### Problem statement
Retyping the records exactly is the whole task.

Collected data:
——

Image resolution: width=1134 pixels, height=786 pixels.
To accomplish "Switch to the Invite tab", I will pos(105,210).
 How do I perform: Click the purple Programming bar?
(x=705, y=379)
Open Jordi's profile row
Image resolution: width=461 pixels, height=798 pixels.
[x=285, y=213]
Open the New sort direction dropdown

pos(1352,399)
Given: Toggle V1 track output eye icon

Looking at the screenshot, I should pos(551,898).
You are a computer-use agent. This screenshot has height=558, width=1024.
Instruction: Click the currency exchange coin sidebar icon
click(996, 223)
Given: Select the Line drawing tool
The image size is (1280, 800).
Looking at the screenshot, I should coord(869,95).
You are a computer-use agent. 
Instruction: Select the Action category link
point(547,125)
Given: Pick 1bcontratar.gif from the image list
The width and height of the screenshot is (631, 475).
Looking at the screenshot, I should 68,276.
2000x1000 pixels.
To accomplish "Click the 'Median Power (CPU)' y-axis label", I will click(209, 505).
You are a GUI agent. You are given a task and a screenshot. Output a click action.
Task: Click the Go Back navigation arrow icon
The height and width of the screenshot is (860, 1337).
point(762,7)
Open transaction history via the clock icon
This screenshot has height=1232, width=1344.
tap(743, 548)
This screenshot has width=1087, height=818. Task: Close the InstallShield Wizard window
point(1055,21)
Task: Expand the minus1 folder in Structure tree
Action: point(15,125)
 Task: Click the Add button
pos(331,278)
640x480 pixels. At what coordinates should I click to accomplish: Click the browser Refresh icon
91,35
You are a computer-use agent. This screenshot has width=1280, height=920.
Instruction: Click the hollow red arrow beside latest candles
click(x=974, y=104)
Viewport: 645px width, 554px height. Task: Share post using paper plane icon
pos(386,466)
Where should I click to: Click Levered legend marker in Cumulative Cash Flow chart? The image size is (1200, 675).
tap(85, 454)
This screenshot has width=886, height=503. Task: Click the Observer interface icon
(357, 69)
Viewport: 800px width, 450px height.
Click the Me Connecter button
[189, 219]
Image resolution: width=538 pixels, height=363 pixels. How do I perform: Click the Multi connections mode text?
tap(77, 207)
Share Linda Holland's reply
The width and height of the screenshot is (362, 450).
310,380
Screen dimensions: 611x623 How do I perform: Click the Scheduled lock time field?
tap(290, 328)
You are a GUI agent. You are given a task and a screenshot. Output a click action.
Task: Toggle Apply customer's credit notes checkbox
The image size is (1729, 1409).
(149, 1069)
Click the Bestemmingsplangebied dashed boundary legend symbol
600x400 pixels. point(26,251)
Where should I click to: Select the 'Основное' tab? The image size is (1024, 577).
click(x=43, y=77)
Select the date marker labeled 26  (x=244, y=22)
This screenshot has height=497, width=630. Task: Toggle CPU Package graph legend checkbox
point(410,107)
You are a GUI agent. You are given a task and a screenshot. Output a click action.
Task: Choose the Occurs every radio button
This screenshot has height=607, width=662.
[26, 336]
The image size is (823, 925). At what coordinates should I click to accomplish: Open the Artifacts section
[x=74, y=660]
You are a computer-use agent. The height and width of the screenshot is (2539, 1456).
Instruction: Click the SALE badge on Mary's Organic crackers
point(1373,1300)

——

### Response to this task
Image resolution: width=1134 pixels, height=786 pixels.
To accomplish "Switch to the Invite tab", I will pos(105,210).
 How do I perform: Click the purple Programming bar?
(x=705, y=379)
Open Jordi's profile row
Image resolution: width=461 pixels, height=798 pixels.
[x=285, y=213]
Open the New sort direction dropdown

pos(1352,399)
Given: Toggle V1 track output eye icon

Looking at the screenshot, I should pos(551,898).
You are a computer-use agent. This screenshot has height=558, width=1024.
Instruction: Click the currency exchange coin sidebar icon
click(996, 223)
Given: Select the Line drawing tool
The image size is (1280, 800).
Looking at the screenshot, I should coord(869,95).
You are a computer-use agent. 
Instruction: Select the Action category link
point(547,125)
Given: Pick 1bcontratar.gif from the image list
The width and height of the screenshot is (631, 475).
Looking at the screenshot, I should 68,276.
2000x1000 pixels.
To accomplish "Click the 'Median Power (CPU)' y-axis label", I will click(209, 505).
You are a GUI agent. You are given a task and a screenshot. Output a click action.
Task: Click the Go Back navigation arrow icon
The height and width of the screenshot is (860, 1337).
point(762,7)
Open transaction history via the clock icon
This screenshot has height=1232, width=1344.
tap(743, 548)
This screenshot has width=1087, height=818. Task: Close the InstallShield Wizard window
point(1055,21)
Task: Expand the minus1 folder in Structure tree
Action: point(15,125)
 Task: Click the Add button
pos(331,278)
640x480 pixels. At what coordinates should I click to accomplish: Click the browser Refresh icon
91,35
You are a computer-use agent. This screenshot has width=1280, height=920.
Instruction: Click the hollow red arrow beside latest candles
click(x=974, y=104)
Viewport: 645px width, 554px height. Task: Share post using paper plane icon
pos(386,466)
Where should I click to: Click Levered legend marker in Cumulative Cash Flow chart? The image size is (1200, 675).
tap(85, 454)
This screenshot has width=886, height=503. Task: Click the Observer interface icon
(357, 69)
Viewport: 800px width, 450px height.
Click the Me Connecter button
[189, 219]
Image resolution: width=538 pixels, height=363 pixels. How do I perform: Click the Multi connections mode text?
tap(77, 207)
Share Linda Holland's reply
The width and height of the screenshot is (362, 450).
310,380
Screen dimensions: 611x623 How do I perform: Click the Scheduled lock time field?
tap(290, 328)
You are a GUI agent. You are given a task and a screenshot. Output a click action.
Task: Toggle Apply customer's credit notes checkbox
The image size is (1729, 1409).
(149, 1069)
Click the Bestemmingsplangebied dashed boundary legend symbol
600x400 pixels. point(26,251)
Where should I click to: Select the 'Основное' tab? The image size is (1024, 577).
click(x=43, y=77)
Select the date marker labeled 26  (x=244, y=22)
This screenshot has height=497, width=630. Task: Toggle CPU Package graph legend checkbox
point(410,107)
You are a GUI agent. You are given a task and a screenshot. Output a click action.
Task: Choose the Occurs every radio button
This screenshot has height=607, width=662.
[26, 336]
The image size is (823, 925). At what coordinates should I click to accomplish: Open the Artifacts section
[x=74, y=660]
You are a computer-use agent. The height and width of the screenshot is (2539, 1456).
Instruction: Click the SALE badge on Mary's Organic crackers
point(1373,1300)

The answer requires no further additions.